Fragomeni mondiale: così il Gabibbo è diventato Rocky

MilanoUn campione come Rocky. Che si dica Rocky Marciano, una macchina da pugni che andava sempre avanti, o Rocky Graziano, uno che ha combattuto nella vita e sul ring. Giacobbe Fragomeni interpreta entrambi i personaggi, pur avendo minor bravura pugilistica. Ma ieri sera è entrato nel gotha di quelli che ce l’hanno fatta: nella vita e nella boxe. Campione del mondo dei pesi massimi leggeri Wbc, il bello di una vita coronata a 39 anni nella sua città. Campione del mondo milanese a Milano, come nessuno. Un’altra ragione per entrare nella storia. Ha vinto all’ottavo round grazie a una ferita. Soluzione che viene definita: decisione tecnica per testata involontaria. Ma Fragomeni ha dimostrato le sue qualità, pugni, cuore e determinazione in sette riprese.
Fragomeni è partito lento e macchinoso. Ruddolph Kraj, stangone e imponente, ha trovato subito la misura dei colpi, agevolato dalle sue braccia lunghe. Due round a guardare dall’alto in basso, poi l’italiano ha cominciato a carburare, a far volare destri e sinistri che, nel quarto round, sono diventati una sorta di punizione per il ceko, pronto ad assorbire tutto. Colpi possenti più che potenti.
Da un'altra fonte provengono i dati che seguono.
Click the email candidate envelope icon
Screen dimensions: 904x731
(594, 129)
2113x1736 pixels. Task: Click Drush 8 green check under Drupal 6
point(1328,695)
In quella ripresa Fragomeni ha rimesso il match in parità (anche per i giudici). Poi la sua boxe da Rocky coraggioso e instancabile ha preso il sopravvento. Kraj ha replicato colpi e tenuto le bordate dell’italiano, al quale manca sempre il pugno da ko. Le cose si sono complicate nel 7º round, quando una testata del ceco ha fatto sanguinare l’occhio destro dell’italiano. In quel momento Kraj ha segnato la sua sorte, è stato richiamato e, nel round successivo, il medico ha decretato la conclusione del match. Una volta sarebbe stata sconfitta per ferita per Fragomeni. Ora si contano i punti e sui cartellini degli arbitri ce n’erano tre (77-74) per il Gabibbo finalmente diventato campione. Probabilmente Fragomeni avrebbe vinto anche senza l’interruzione, ormai il ceko si era spremuto e un paio di volte è andato sull’orlo del ko.
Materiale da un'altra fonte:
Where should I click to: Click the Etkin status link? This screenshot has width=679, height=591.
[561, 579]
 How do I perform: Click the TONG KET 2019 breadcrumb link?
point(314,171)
Mondo donne: Simona Galassi, da Forlì, laurea in scienze motorie e titolo di campionessa del mondo dei pesi mosca, è sempre la più bella del reame. Non male l’aspetto fisico, altrettanto il suo modo di far boxe, classico e preciso. Stefania Bianchini è stata una tigrotta dalle unghie spuntate. Ed ancora, come in marzo a Forlì, ha dovuto subire la legge dell’arte dell’avversaria. Dieci round in cui si sono visti pure buoni colpi. La Galassi si è portata subito avanti. E i cartellini finali hanno detto la verità: due giudici 100-90 e uno 99-91, dominio incontrastato.
Palalido quasi al completo (3000 spettatori, pubblico da vecchi tempi) e niente sconti per Bobo Vieri. A bordo ring gli è arrivata una bordata di fischi, si trattasse di milanisti o interisti. E lui, che sedeva vicino a Giorgio Armani, dopo un po’ se n’è andato. Invece le vecchie glorie del tifo pugilistico, Mattioli, Damiani, Oliva, Marvin Hagler, Parisi si sono guadagnati rispetto e applausi. Così come Roberto Cammarelle, che davanti a un grande pubblico, ha travestito da match un’esibizione con il croato Tomasovic. Il pubblico voleva veder qualche colpo pesante. Niente, solo scherma. Fischi, poi applausi.

Invece boxe vera, da manuale, tra scrosciare di applausi, è stata regalata da due minimosca messicani: Adrian «El confesor» Hernandez e Ivan «Pollito» Meneses. Dieci round intensi e piacevoli. Ha vinto il confessore, pur senza infliggere la penitenza all’altro.